» WHAT YOU WILL DO
Copy the following items word for word, starting with the line that contains "Click the teal user icon on 总用户 card" and going on through the line that contains "How do I perform: Navigate".

» PROVIDED DATA
* * *
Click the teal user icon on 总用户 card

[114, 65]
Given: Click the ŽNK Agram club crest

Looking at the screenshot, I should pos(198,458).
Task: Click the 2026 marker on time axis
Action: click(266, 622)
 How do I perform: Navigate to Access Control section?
* * *
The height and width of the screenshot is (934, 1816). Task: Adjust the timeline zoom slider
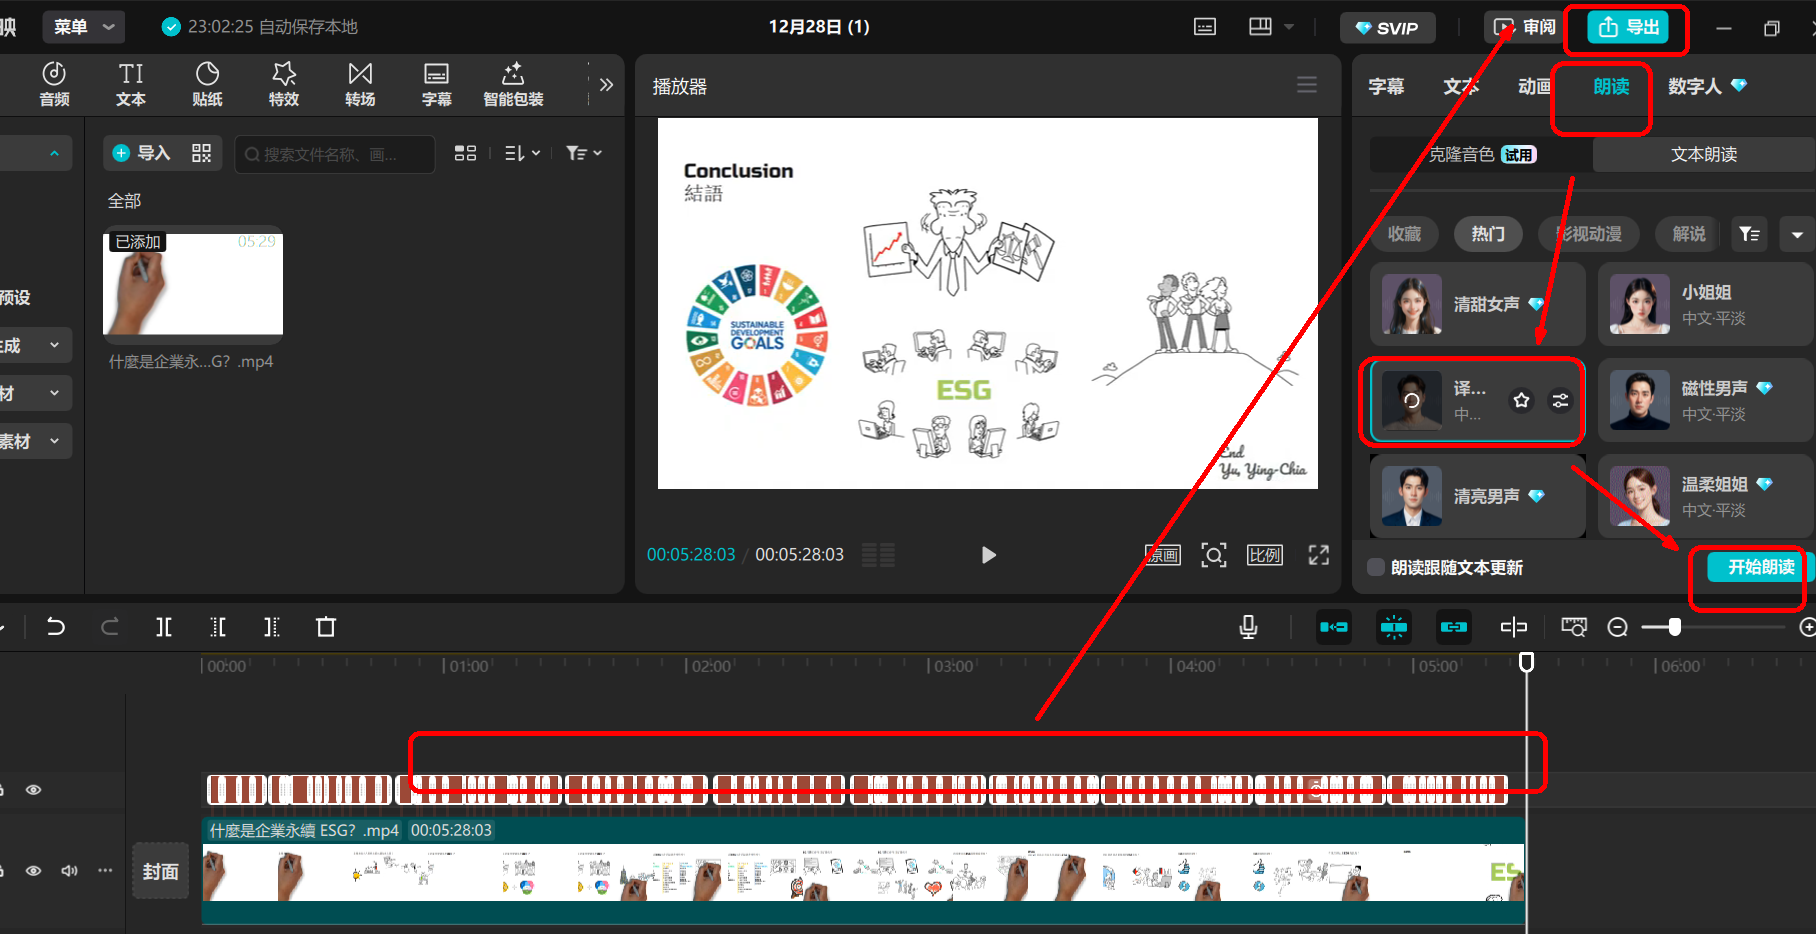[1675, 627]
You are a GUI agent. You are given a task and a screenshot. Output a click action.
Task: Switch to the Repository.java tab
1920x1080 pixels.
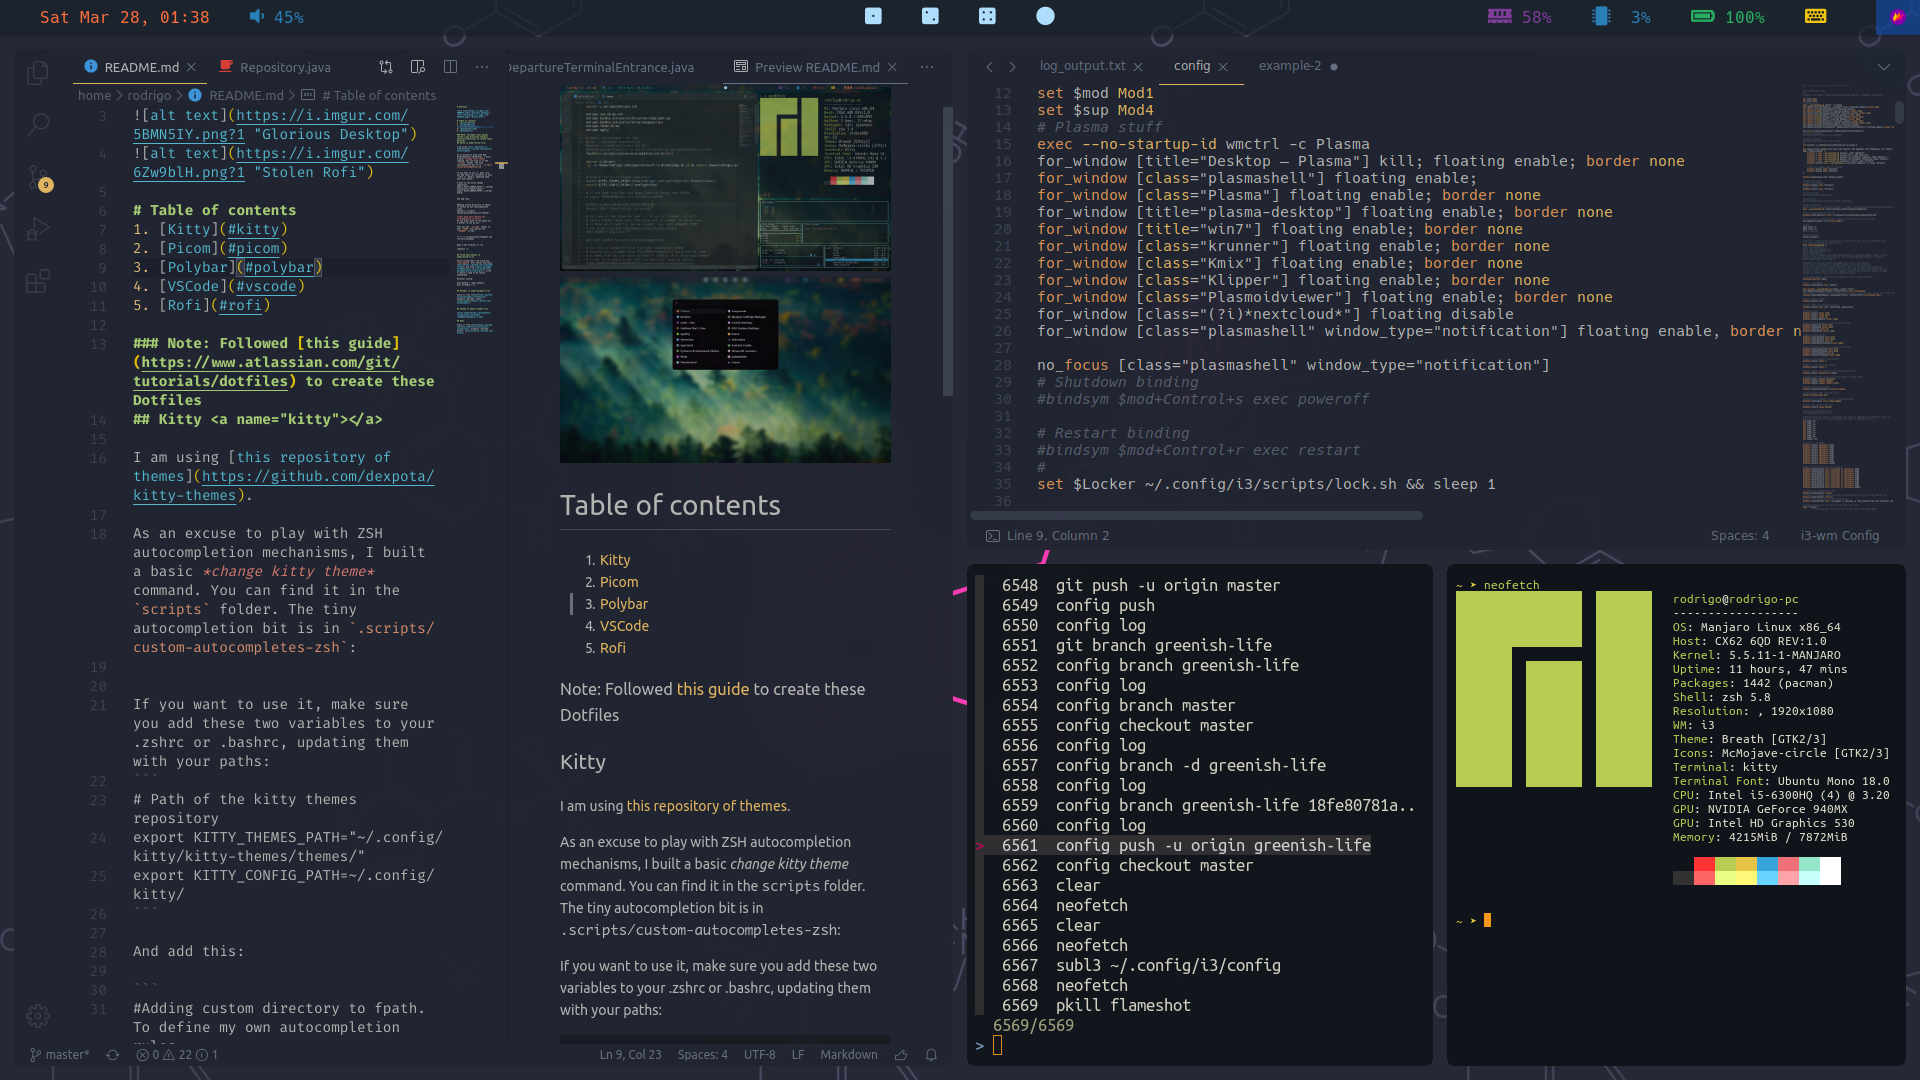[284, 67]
* * *
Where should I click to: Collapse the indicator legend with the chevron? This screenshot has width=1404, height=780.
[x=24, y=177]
* * *
» SOLUTION BELOW
Click the teal user icon on 总用户 card

[114, 65]
Given: Click the ŽNK Agram club crest

Looking at the screenshot, I should pos(198,458).
Task: Click the 2026 marker on time axis
Action: click(266, 622)
 How do I perform: Navigate to Access Control section?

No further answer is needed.